▶ [WORK TASK] Exactly as written, give back every record below.

══ DATA SUPPLIED

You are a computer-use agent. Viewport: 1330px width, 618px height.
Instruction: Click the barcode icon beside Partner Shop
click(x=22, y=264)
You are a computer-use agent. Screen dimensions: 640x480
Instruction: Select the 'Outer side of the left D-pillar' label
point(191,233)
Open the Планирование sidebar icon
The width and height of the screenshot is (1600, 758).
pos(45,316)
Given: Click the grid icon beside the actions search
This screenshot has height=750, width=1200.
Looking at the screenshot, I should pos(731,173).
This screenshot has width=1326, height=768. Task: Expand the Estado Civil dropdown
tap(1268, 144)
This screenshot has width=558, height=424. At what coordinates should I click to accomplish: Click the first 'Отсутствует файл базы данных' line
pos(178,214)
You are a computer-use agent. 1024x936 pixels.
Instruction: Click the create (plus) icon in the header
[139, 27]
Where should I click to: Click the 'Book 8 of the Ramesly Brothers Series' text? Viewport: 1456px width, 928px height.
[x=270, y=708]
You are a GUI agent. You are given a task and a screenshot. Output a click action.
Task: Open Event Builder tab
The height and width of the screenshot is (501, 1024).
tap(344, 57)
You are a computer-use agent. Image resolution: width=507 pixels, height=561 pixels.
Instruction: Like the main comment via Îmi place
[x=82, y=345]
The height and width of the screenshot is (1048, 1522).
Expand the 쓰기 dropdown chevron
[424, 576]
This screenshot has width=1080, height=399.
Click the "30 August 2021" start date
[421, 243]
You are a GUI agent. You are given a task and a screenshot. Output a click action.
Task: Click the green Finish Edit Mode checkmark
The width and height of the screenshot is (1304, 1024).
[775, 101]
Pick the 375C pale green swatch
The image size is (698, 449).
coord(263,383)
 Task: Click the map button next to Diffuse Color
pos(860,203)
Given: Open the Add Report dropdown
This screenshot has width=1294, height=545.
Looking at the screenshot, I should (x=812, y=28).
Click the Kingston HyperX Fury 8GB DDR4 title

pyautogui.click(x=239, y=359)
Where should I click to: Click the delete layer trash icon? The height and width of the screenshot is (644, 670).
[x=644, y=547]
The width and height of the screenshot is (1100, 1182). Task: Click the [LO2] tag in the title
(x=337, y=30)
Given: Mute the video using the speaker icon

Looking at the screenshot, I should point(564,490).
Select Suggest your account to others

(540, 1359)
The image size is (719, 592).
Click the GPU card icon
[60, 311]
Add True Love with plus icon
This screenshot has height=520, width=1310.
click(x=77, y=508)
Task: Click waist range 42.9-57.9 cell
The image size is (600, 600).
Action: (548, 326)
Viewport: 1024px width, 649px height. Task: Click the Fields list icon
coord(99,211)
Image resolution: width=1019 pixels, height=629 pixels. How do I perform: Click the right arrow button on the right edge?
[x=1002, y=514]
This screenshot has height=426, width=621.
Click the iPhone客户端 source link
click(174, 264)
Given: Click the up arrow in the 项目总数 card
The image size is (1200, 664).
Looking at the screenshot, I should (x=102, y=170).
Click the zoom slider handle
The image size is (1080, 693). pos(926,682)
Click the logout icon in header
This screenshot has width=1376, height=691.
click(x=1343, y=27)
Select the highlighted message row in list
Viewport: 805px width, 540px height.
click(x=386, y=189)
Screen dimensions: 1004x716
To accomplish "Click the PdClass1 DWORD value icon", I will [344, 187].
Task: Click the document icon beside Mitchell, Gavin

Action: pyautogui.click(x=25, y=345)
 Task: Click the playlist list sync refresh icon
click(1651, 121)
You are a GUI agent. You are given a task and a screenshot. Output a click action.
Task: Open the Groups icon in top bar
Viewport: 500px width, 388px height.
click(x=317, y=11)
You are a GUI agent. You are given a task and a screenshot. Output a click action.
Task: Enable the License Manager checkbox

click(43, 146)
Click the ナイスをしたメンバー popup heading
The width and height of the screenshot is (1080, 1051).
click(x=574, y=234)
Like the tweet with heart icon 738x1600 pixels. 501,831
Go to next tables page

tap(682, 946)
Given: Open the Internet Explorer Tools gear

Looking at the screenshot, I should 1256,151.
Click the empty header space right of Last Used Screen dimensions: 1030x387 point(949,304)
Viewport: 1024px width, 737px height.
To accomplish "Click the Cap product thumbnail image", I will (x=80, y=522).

════

▶ [RESPONSE TO THE TASK]
You are a computer-use agent. Viewport: 1330px width, 618px height.
Instruction: Click the barcode icon beside Partner Shop
click(x=22, y=264)
You are a computer-use agent. Screen dimensions: 640x480
Instruction: Select the 'Outer side of the left D-pillar' label
point(191,233)
Open the Планирование sidebar icon
The width and height of the screenshot is (1600, 758).
pos(45,316)
Given: Click the grid icon beside the actions search
This screenshot has height=750, width=1200.
Looking at the screenshot, I should pos(731,173).
This screenshot has width=1326, height=768. Task: Expand the Estado Civil dropdown
tap(1268, 144)
This screenshot has width=558, height=424. At what coordinates should I click to accomplish: Click the first 'Отсутствует файл базы данных' line
pos(178,214)
You are a computer-use agent. 1024x936 pixels.
Instruction: Click the create (plus) icon in the header
[139, 27]
Where should I click to: Click the 'Book 8 of the Ramesly Brothers Series' text? Viewport: 1456px width, 928px height.
[x=270, y=708]
You are a GUI agent. You are given a task and a screenshot. Output a click action.
Task: Open Event Builder tab
The height and width of the screenshot is (501, 1024).
tap(344, 57)
You are a computer-use agent. Image resolution: width=507 pixels, height=561 pixels.
Instruction: Like the main comment via Îmi place
[x=82, y=345]
The height and width of the screenshot is (1048, 1522).
Expand the 쓰기 dropdown chevron
[424, 576]
This screenshot has width=1080, height=399.
Click the "30 August 2021" start date
[421, 243]
You are a GUI agent. You are given a task and a screenshot. Output a click action.
Task: Click the green Finish Edit Mode checkmark
The width and height of the screenshot is (1304, 1024).
[775, 101]
Pick the 375C pale green swatch
The image size is (698, 449).
coord(263,383)
 Task: Click the map button next to Diffuse Color
pos(860,203)
Given: Open the Add Report dropdown
This screenshot has width=1294, height=545.
Looking at the screenshot, I should (x=812, y=28).
Click the Kingston HyperX Fury 8GB DDR4 title

pyautogui.click(x=239, y=359)
Where should I click to: Click the delete layer trash icon? The height and width of the screenshot is (644, 670).
[x=644, y=547]
The width and height of the screenshot is (1100, 1182). Task: Click the [LO2] tag in the title
(x=337, y=30)
Given: Mute the video using the speaker icon

Looking at the screenshot, I should point(564,490).
Select Suggest your account to others

(540, 1359)
The image size is (719, 592).
Click the GPU card icon
[60, 311]
Add True Love with plus icon
This screenshot has height=520, width=1310.
click(x=77, y=508)
Task: Click waist range 42.9-57.9 cell
The image size is (600, 600).
Action: (548, 326)
Viewport: 1024px width, 649px height. Task: Click the Fields list icon
coord(99,211)
Image resolution: width=1019 pixels, height=629 pixels. How do I perform: Click the right arrow button on the right edge?
[x=1002, y=514]
This screenshot has height=426, width=621.
Click the iPhone客户端 source link
click(174, 264)
Given: Click the up arrow in the 项目总数 card
The image size is (1200, 664).
Looking at the screenshot, I should (x=102, y=170).
Click the zoom slider handle
The image size is (1080, 693). pos(926,682)
Click the logout icon in header
This screenshot has width=1376, height=691.
click(x=1343, y=27)
Select the highlighted message row in list
Viewport: 805px width, 540px height.
click(x=386, y=189)
Screen dimensions: 1004x716
To accomplish "Click the PdClass1 DWORD value icon", I will [344, 187].
Task: Click the document icon beside Mitchell, Gavin

Action: pyautogui.click(x=25, y=345)
 Task: Click the playlist list sync refresh icon
click(1651, 121)
You are a GUI agent. You are given a task and a screenshot. Output a click action.
Task: Open the Groups icon in top bar
Viewport: 500px width, 388px height.
click(x=317, y=11)
You are a GUI agent. You are given a task and a screenshot. Output a click action.
Task: Enable the License Manager checkbox

click(43, 146)
Click the ナイスをしたメンバー popup heading
The width and height of the screenshot is (1080, 1051).
click(x=574, y=234)
Like the tweet with heart icon 738x1600 pixels. 501,831
Go to next tables page

tap(682, 946)
Given: Open the Internet Explorer Tools gear

Looking at the screenshot, I should 1256,151.
Click the empty header space right of Last Used Screen dimensions: 1030x387 point(949,304)
Viewport: 1024px width, 737px height.
To accomplish "Click the Cap product thumbnail image", I will (x=80, y=522).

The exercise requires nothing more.